Behind this atmosphere of serenity lies a mechanism crafted with impressive precision. Custom standoffs, almost invisible, act both as structural supports and wireways, leading into remotely programmed drivers. The infrastructure, though hidden, reveals a layer of technical sophistication that underpins the poetic softness of the experience. This is not merely a visual trick but a gestural act in spatial gestalt. The name is not seen, it is perceived. Like the fogged memory of a familiar word, or a poem whose meaning is born in the silences between lines, the architectural gesture becomes a felt experience. It is less of a sign and more of an apparition.
From the standpoint of sustainability, the design goes beyond ticking regulatory boxes. In a location where exceptionally high levels of luminance are mandated, this project achieves visual impact through efficiency. High-lumen-per-watt LEDs, fixtures incorporating at least 30 percent recycled aluminum, and a lighting system designed to reduce consumption without sacrificing quality all point to an ethical consciousness embedded in the work. Using light not as a commodity but as a living presence in dialogue with its context, the design evokes the ethos of early photographic negatives. The light is born from darkness.

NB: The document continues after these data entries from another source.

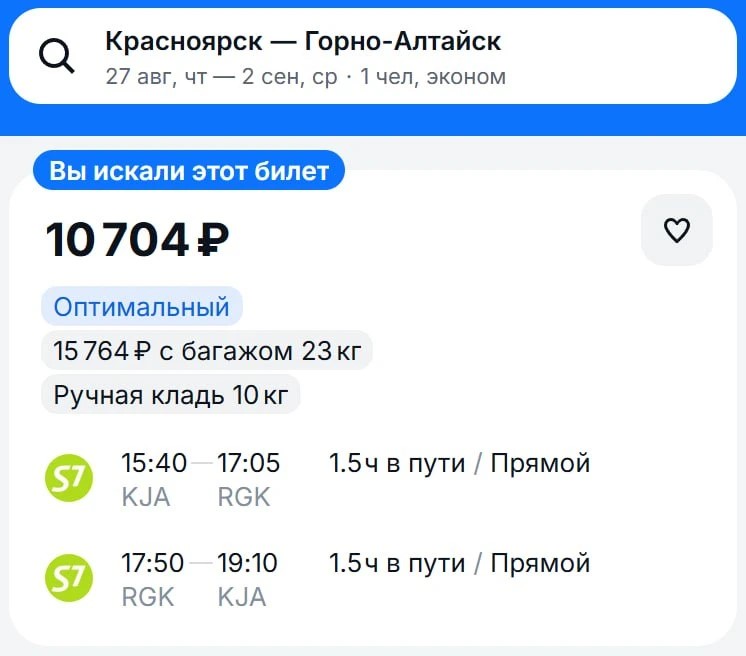Click the RGK arrival code on outbound flight
The image size is (746, 656).
[244, 497]
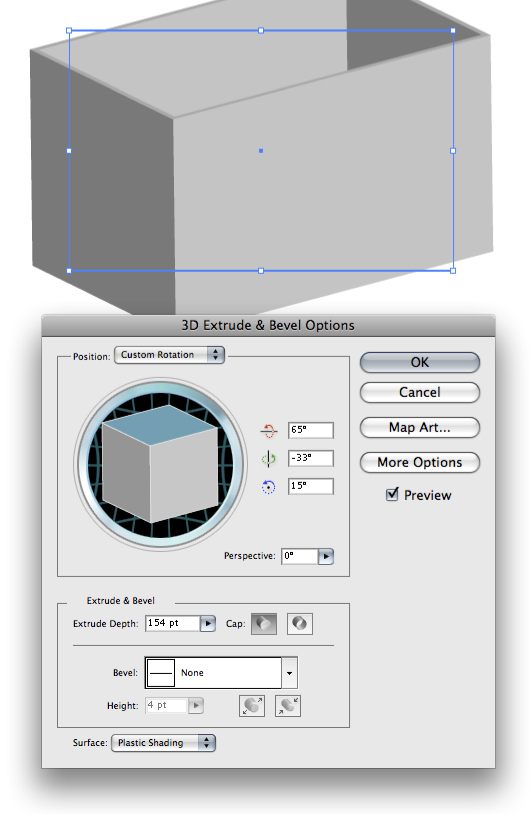Click the OK button
This screenshot has height=814, width=530.
[x=419, y=362]
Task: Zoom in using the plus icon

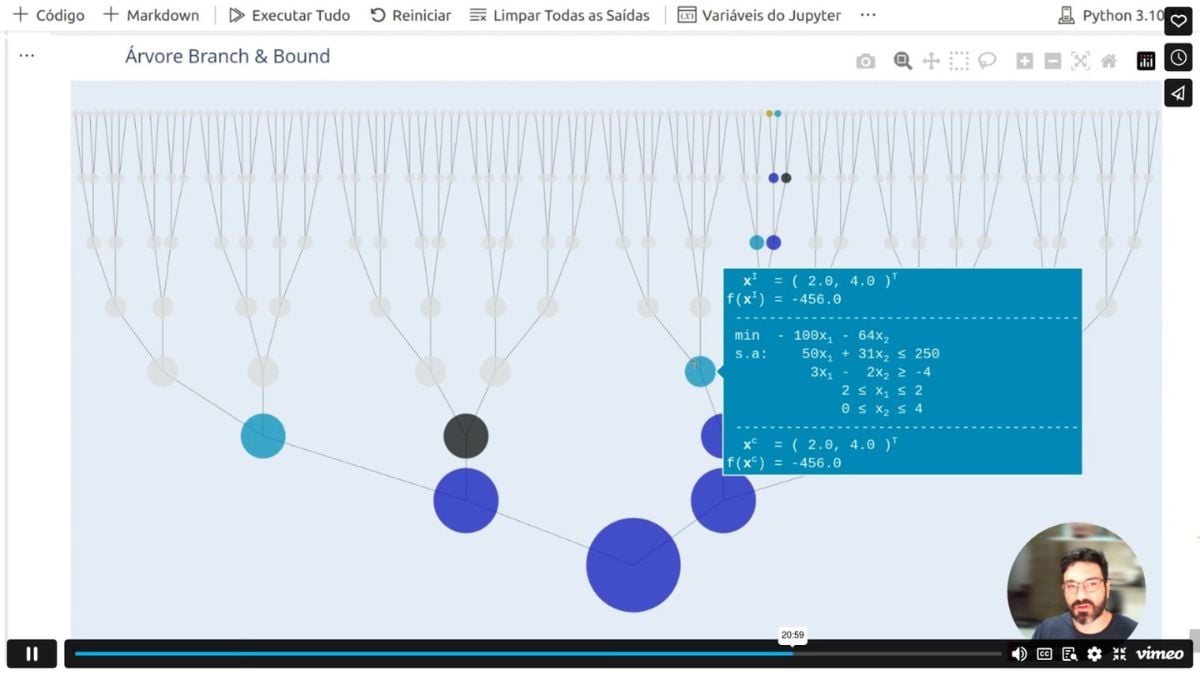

The entire scene recalls the sensibility of a Mark Rothko painting, where color and light are not decorative but revelatory, conduits for internal reckoning.
Ultimately, the inspiration behind this design seems to emerge from that unforgettable ballet scene, a lone figure dancing in the hush of a spotlight. But even deeper than that, the space evokes the blank pages of an unwritten poem. The shadows are like unwritten words waiting to be completed by the viewer’s presence. Here, light is not merely for vision. It becomes a script for architecture, a language for emotion. This is a design not meant to be observed, but felt. Like poetry, like the shadow of a sacred word.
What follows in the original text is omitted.